++++ Source records

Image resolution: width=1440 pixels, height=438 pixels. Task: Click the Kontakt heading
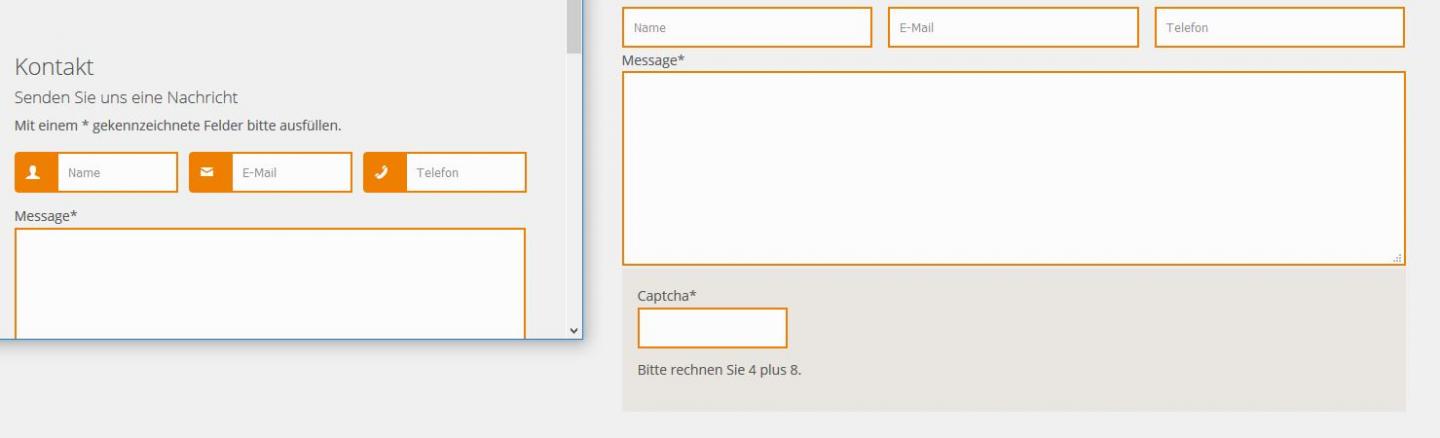pyautogui.click(x=54, y=67)

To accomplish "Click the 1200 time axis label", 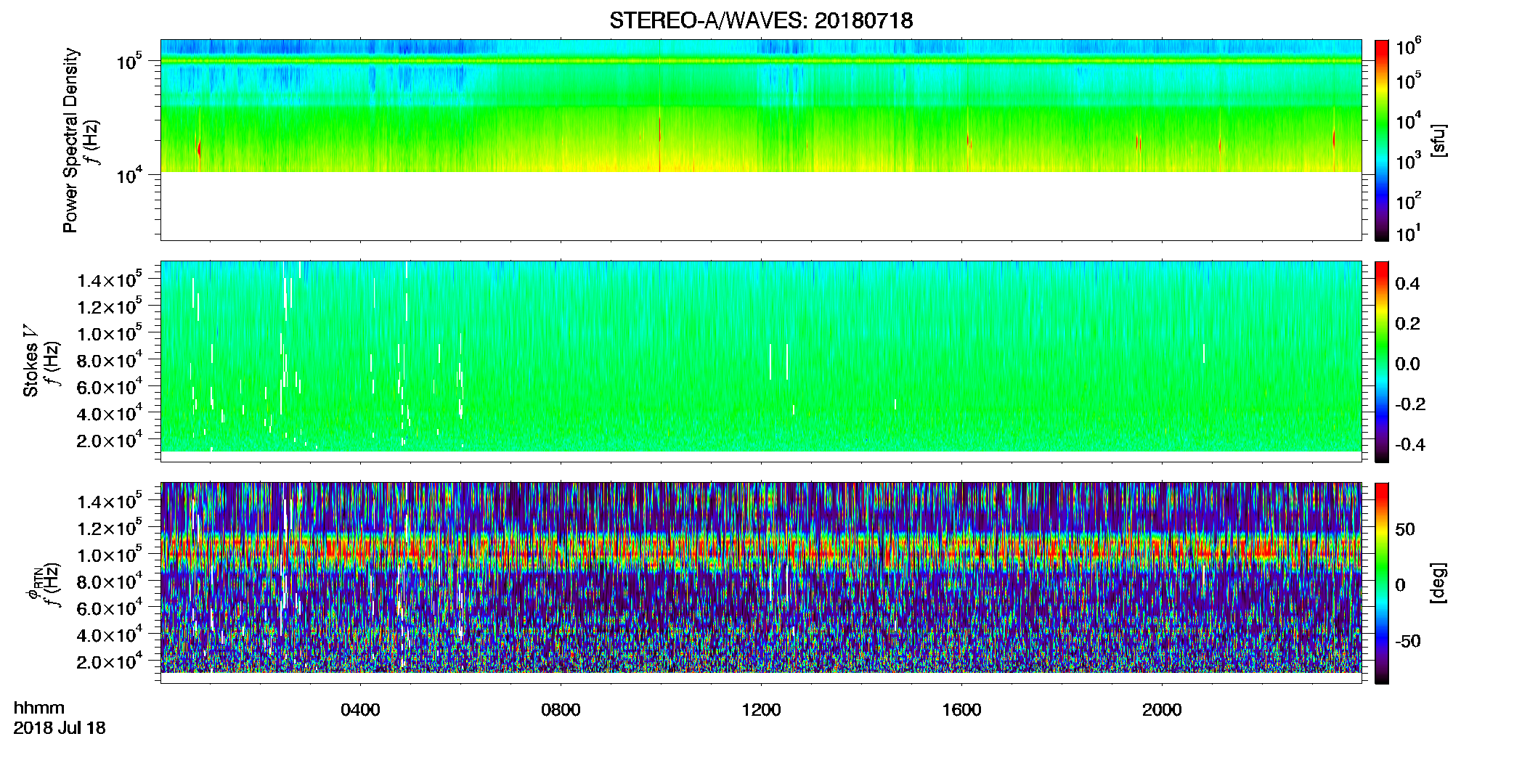I will [x=761, y=710].
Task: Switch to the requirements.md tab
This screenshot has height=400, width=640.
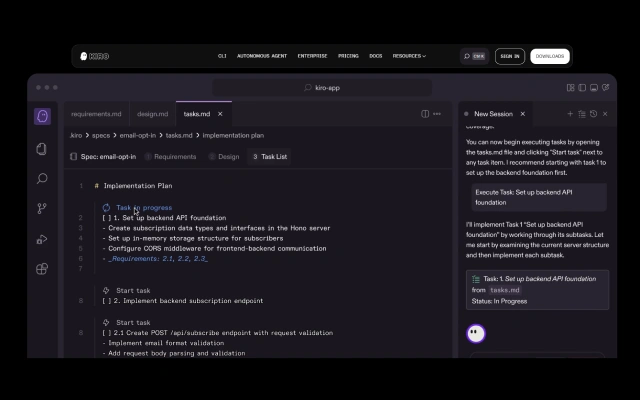Action: [x=96, y=114]
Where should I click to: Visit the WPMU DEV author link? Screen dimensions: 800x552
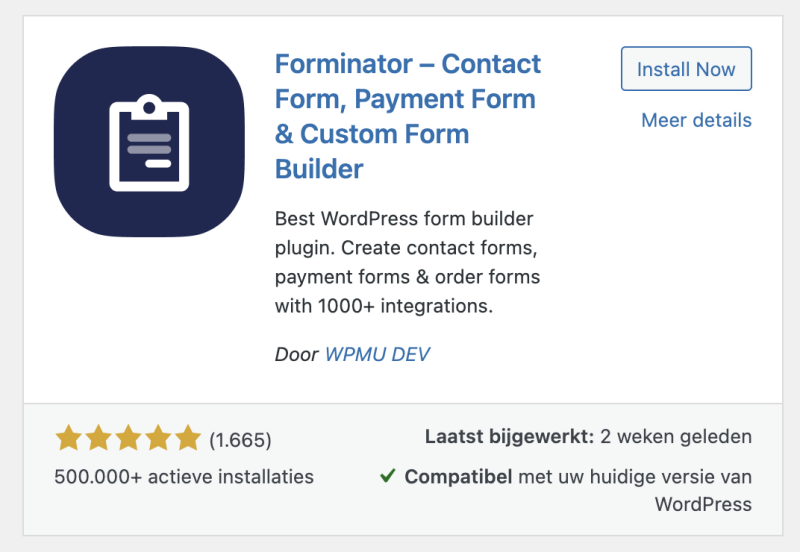tap(377, 354)
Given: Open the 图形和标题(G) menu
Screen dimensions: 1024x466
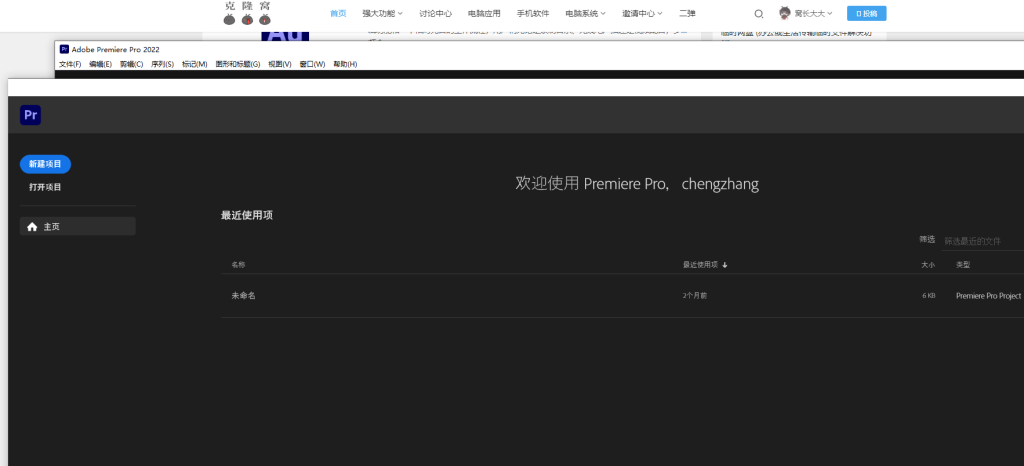Looking at the screenshot, I should click(x=237, y=64).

++++++++

> _Try it_: Reproduce, with the pictures omitted, exactly those lines that run from the line with "Given: Open the 图形和标题(G) menu" to the last line of the material, both ends included.

> _Written response_:
Given: Open the 图形和标题(G) menu
Screen dimensions: 1024x466
Looking at the screenshot, I should click(x=237, y=64).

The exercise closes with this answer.